Affaire Kabila : Néhémie Mwilanya lie le dossier à l’intention de Tshisekedi à changer la Constitution 

La réaction de Néhémie Mwilanya, ancien directeur de cabinet de Joseph Kabila, ne s’est pas fait attendre après la condamnation à mort prononcée par la justice militaire contre l’ancien chef de l’État. 

Sur son compte X (anciennement Twitter), Mwilanya dénonce « une manœuvre politique dénuée de fondement juridique ».
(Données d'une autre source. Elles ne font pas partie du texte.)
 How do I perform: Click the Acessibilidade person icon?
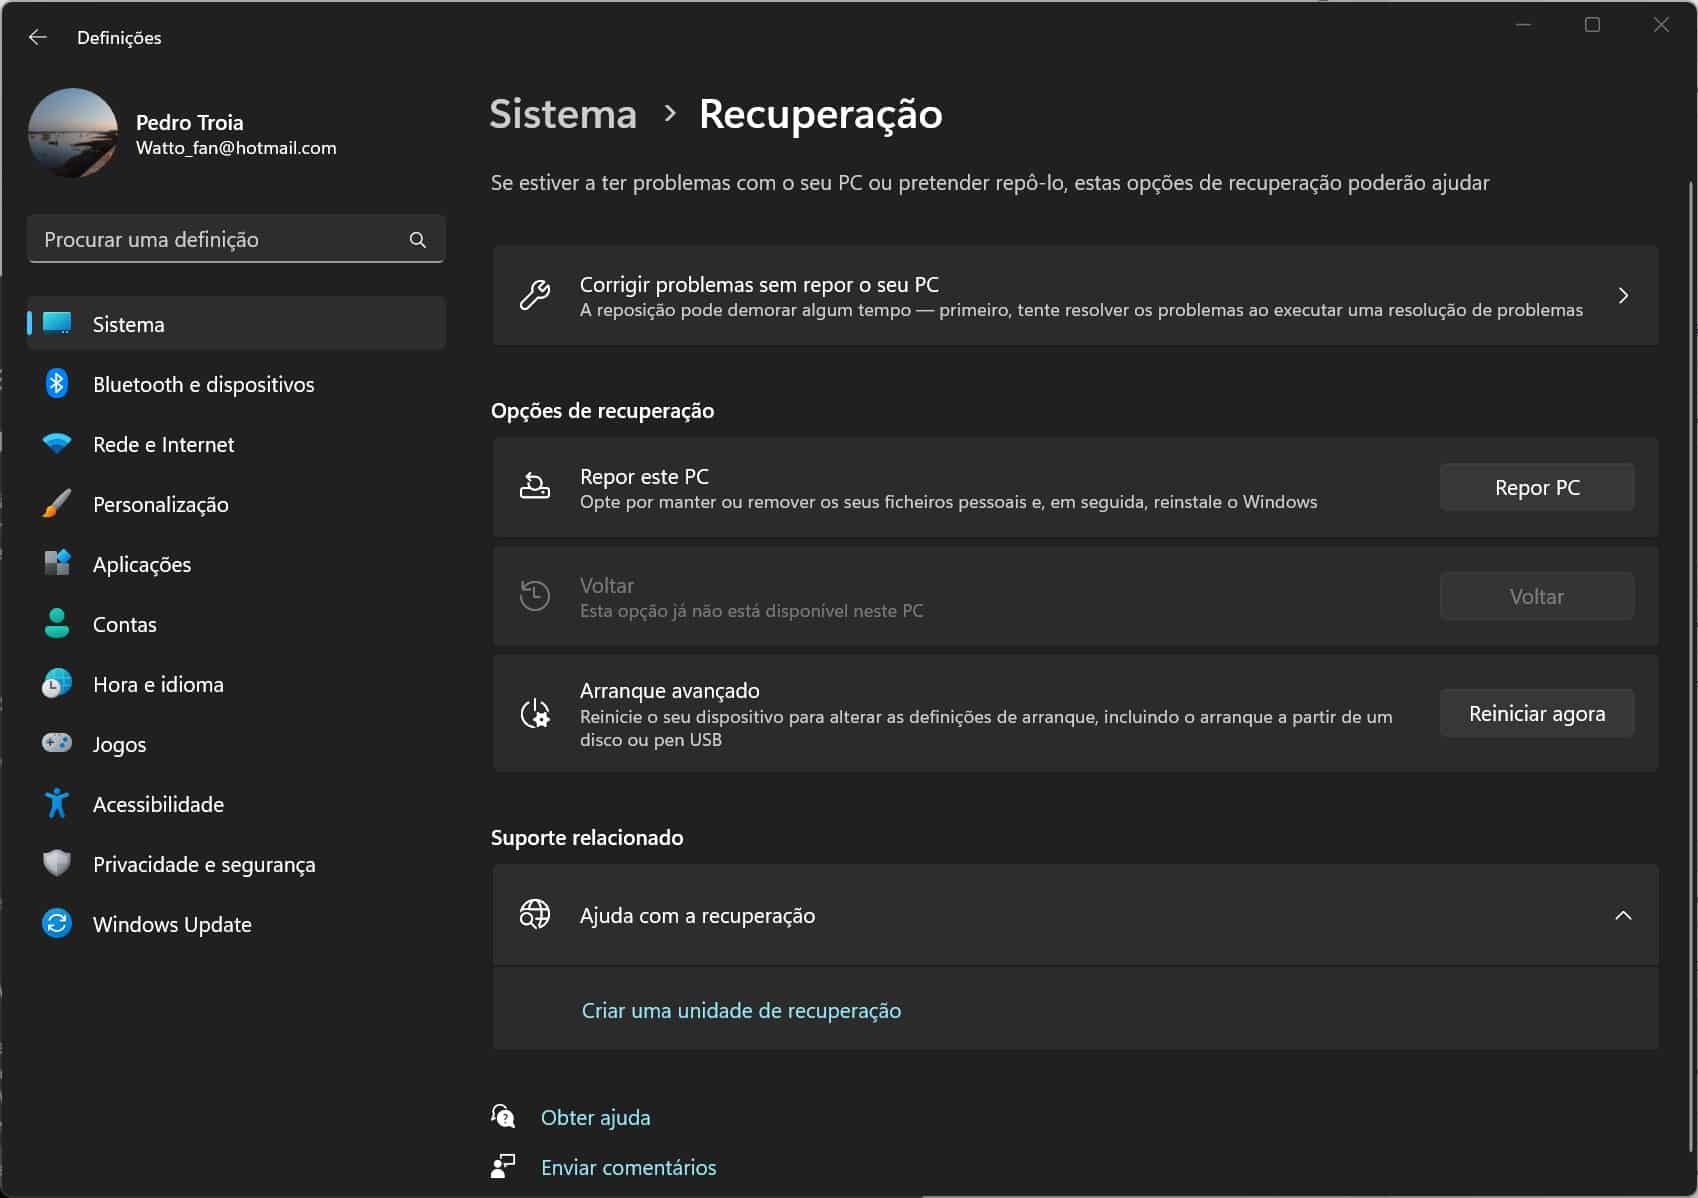[x=57, y=804]
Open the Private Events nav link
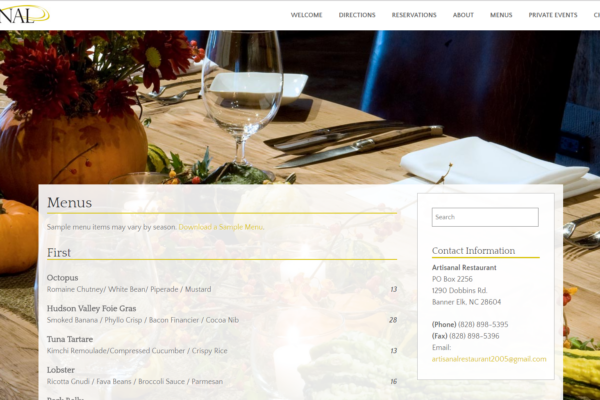 tap(553, 15)
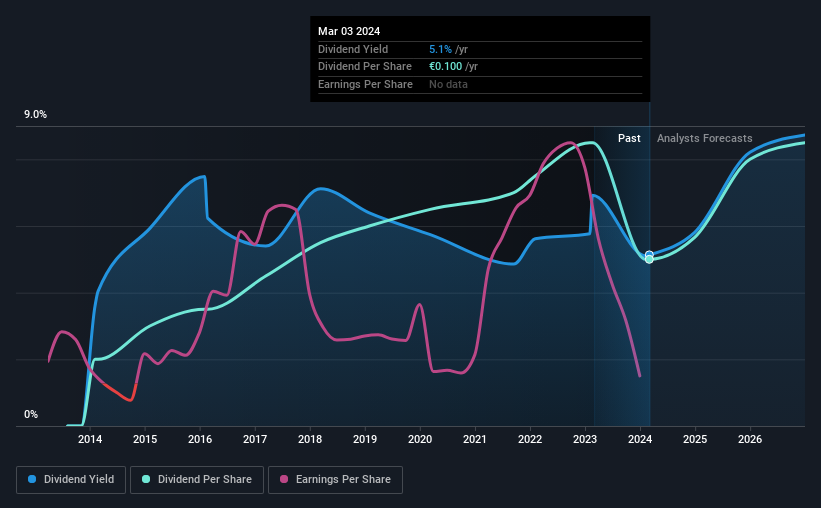The height and width of the screenshot is (508, 821).
Task: Select the 2018 axis year label
Action: [x=310, y=439]
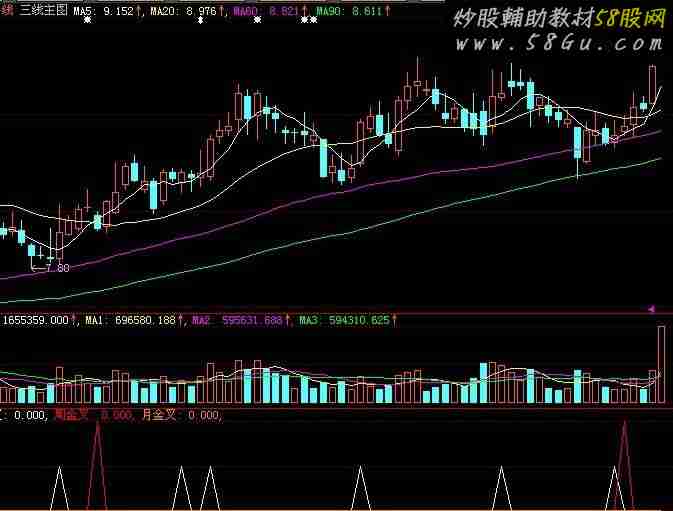Click the double star marker under MA90 label
This screenshot has height=511, width=673.
308,21
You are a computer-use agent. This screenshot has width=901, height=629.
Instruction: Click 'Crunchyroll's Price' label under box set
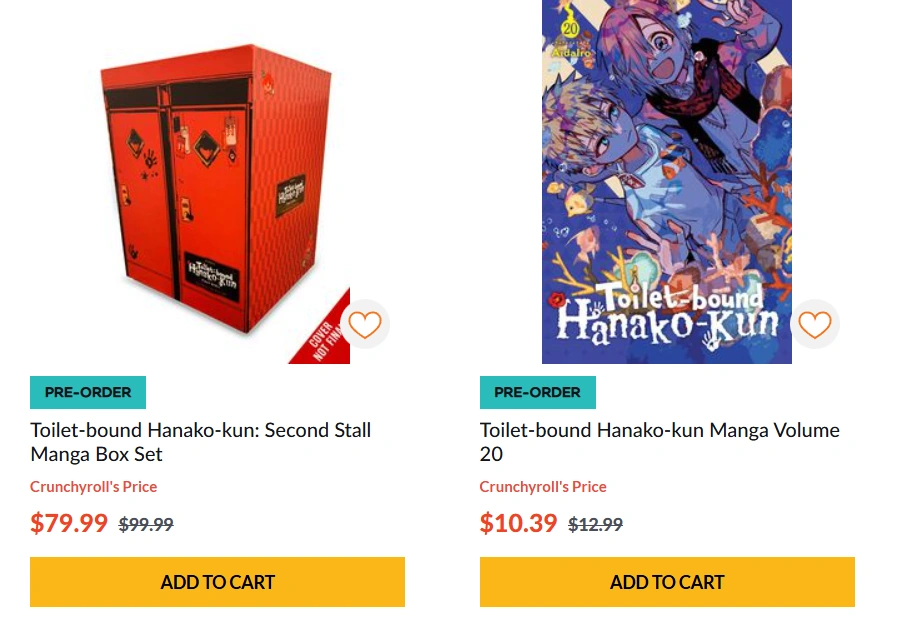(94, 487)
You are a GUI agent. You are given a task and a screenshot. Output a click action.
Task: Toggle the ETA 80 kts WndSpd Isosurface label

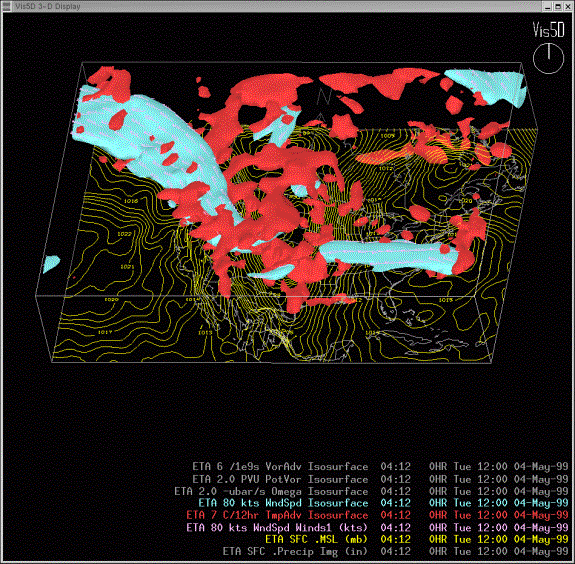283,503
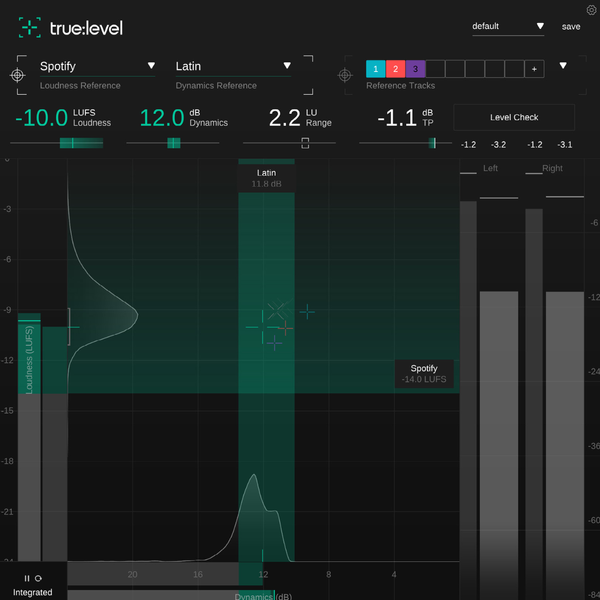
Task: Open the default preset dropdown
Action: click(540, 27)
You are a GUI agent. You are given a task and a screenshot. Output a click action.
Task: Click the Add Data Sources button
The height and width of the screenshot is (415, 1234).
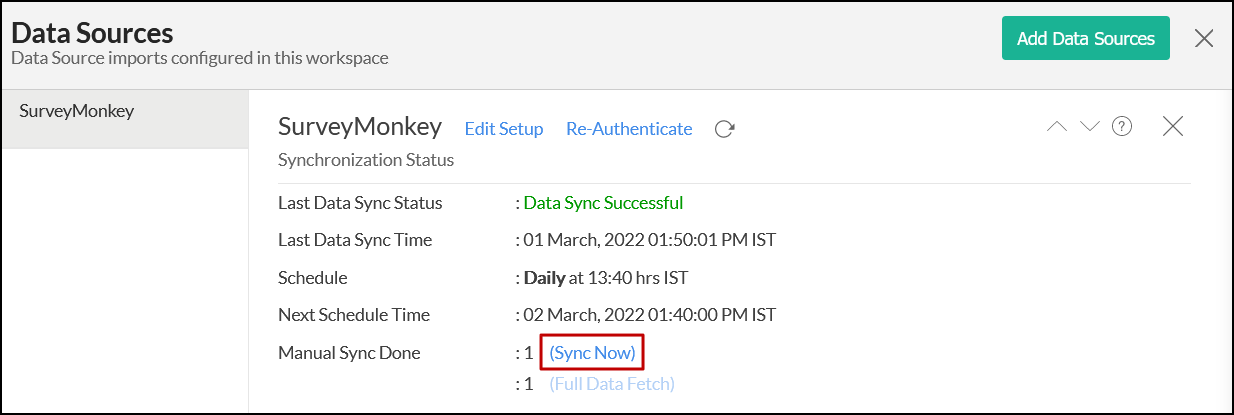click(1085, 39)
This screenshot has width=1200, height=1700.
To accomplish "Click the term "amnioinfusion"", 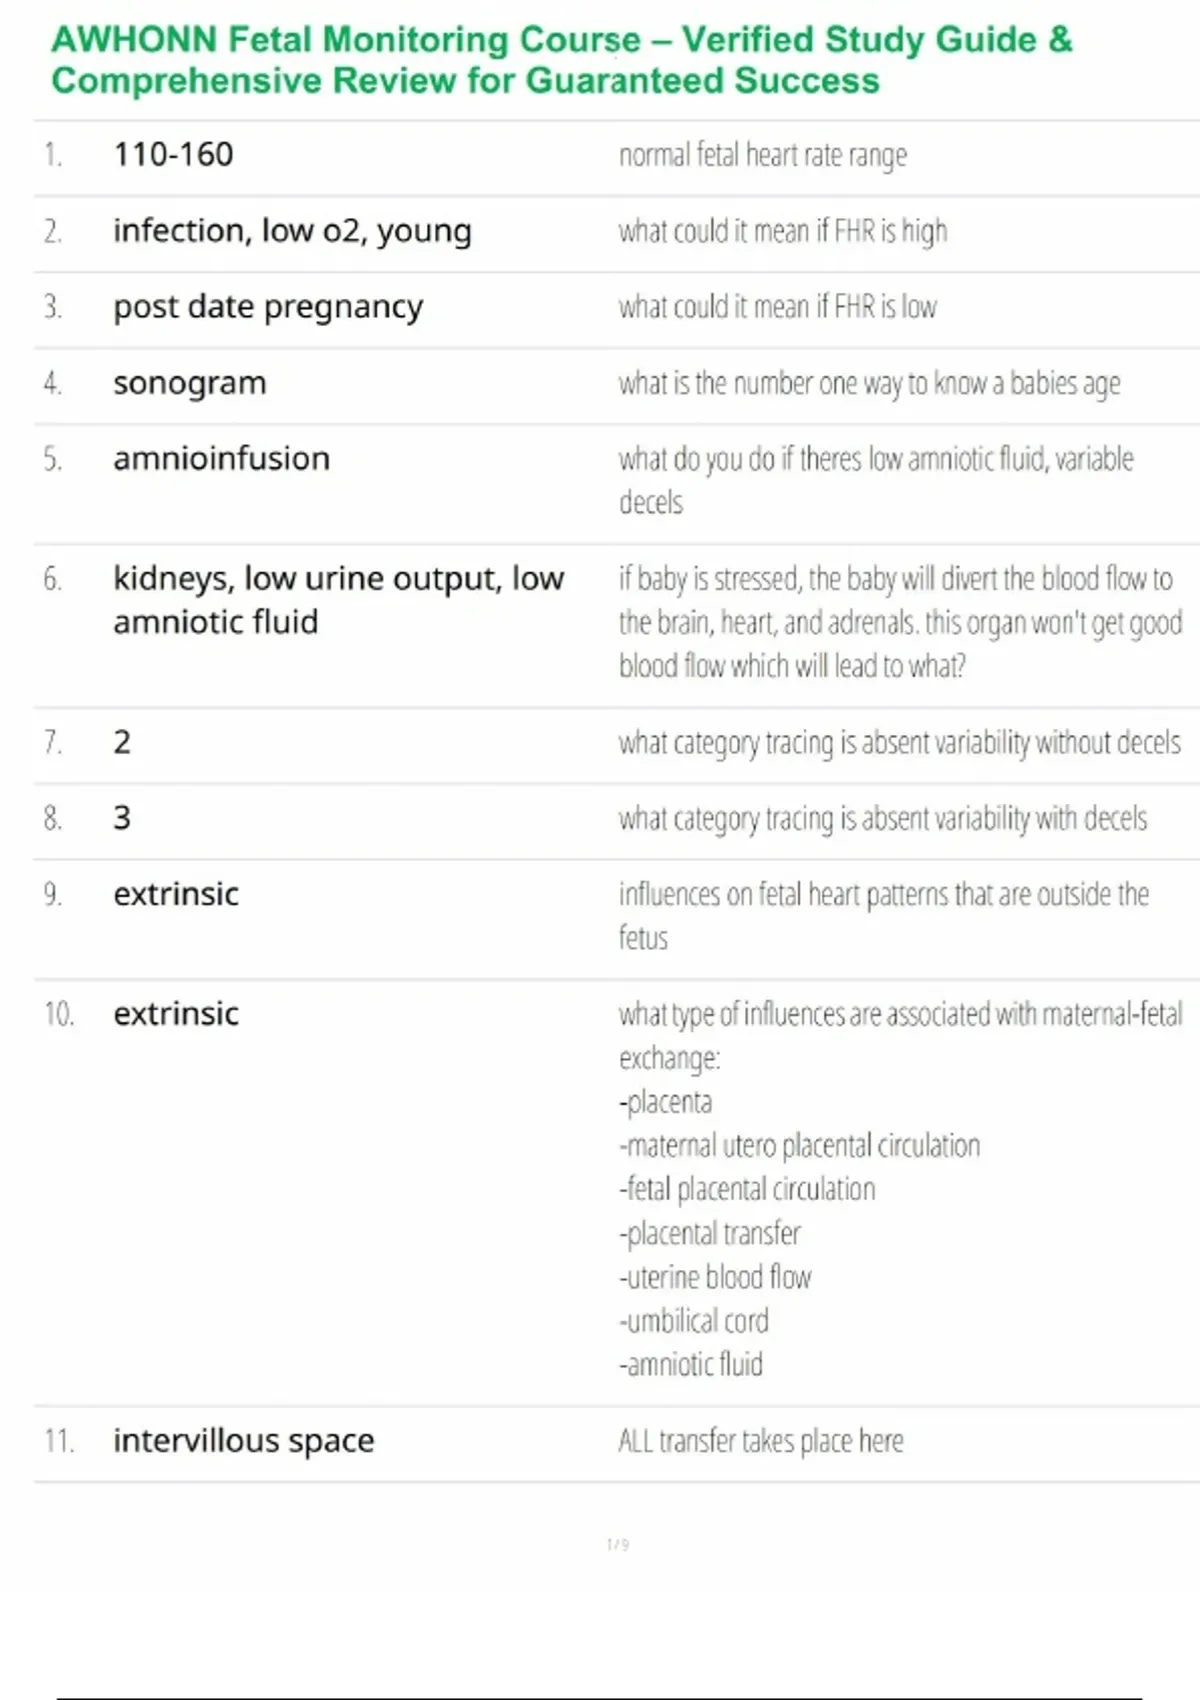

« Aucune preuve liant JKK aux crimes cités n’a été fournie, en dehors d’une déposition d’un ministre, un témoignage rétracté et une visite de paix à Goma », a-t-il écrit, soulignant l’absence d’éléments matériels solides justifiant une telle sentence. 

Néhémie Mwilanya accuse ouvertement le pouvoir en place d’avoir pris une décision politique visant à  « écarter un acteur majeur gênant, obstacle au changement de la Constitution ». 

Cette déclaration intervient dans un contexte tendu où les débats autour de la révision constitutionnelle et des équilibres politiques futurs sont relancés. 

Pour Mwilanya, cette condamnation apparaît comme une tentative désespérée d’élimination politique d’un poids lourd de la scène nationale.

Alors que l’opinion publique reste divisée, cette sortie médiatique remet en lumière les enjeux politico-judiciaires autour de la figure de Joseph Kabila, dont l’influence continue de peser sur l’échiquier congolais.